Multiple projections suggest that 60 percent of India’s population will live in cities by 2050. SEWA Bharat has been working with informal women workers in low-income and urban informal settlements across India for many years and has identified insecure land tenure as a key barrier to women’s economic empowerment. These informal women workers are home-based workers, domestic workers, street vendors, construction workers, etc. and often reside in slum-like informal settlements. Coupled with poor infrastructure services and lack of access to housing finance, insecure tenure impacts the livelihoods of these women because their home is not only their centre of life and physical security, but also a vital economic asset. Mainstream financial services are typically inaccessible to them due to their informal land tenure status and/or lack of third-party documentation of earnings. There is a lack of awareness amongst women about their land-related entitlements, including access to adequate civic amenities like safe drinking water and toilets, security from evictions, and social infrastructure services like childcare centres and community parks.
The programmes within the land rights vertical are designed to generate evidence about “what works” with regard to improving informal women worker’s urban land tenure related awareness, rights and security, in order to enhance their economic empowerment. The programmes aim to:
- increase economic opportunities for women leading to sustainable livelihoods;
- increase individual and collective agency of women through increased knowledge and capacity of skills relating to collectively mobilising and bargaining for their rights;
- increase women’s control over land and financial assets in households and communities.
One of the current programmes aims to reach informal women workers in informal settlements of Patna and Delhi through community mobilisation in order to raise awareness about their entitlements, improve their access to infrastructure services, upgrade the tenure security of their houses, and facilitate access to formal housing finance.

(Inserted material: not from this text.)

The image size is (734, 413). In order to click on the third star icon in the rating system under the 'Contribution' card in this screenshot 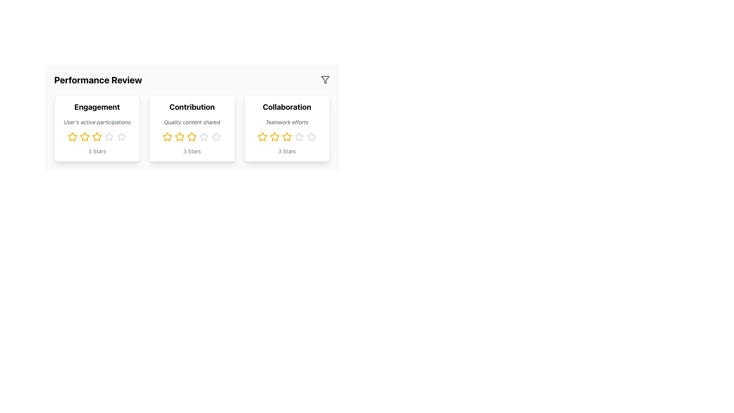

The Land Rights vertical is also exploring the efficacy of developing an interface between low-income urban communities and local governments to initiate basic services delivery, particularly one that is led and managed by the local women. This action-research methodology aims to identify the existing (issues and) opportunities within existing infrastructure service provisioning processes for marginalised citizens and whether the process of data collection itself can initiate increased community investment and highlight relevant processes for better implementation. Based on the findings of the pilot, SEWA Bharat is in the process of extending and building on the pilot methodology. The focus here will be on the neglected but dynamic context of ‘small cities’ and to mainstream them in the urban development discourse.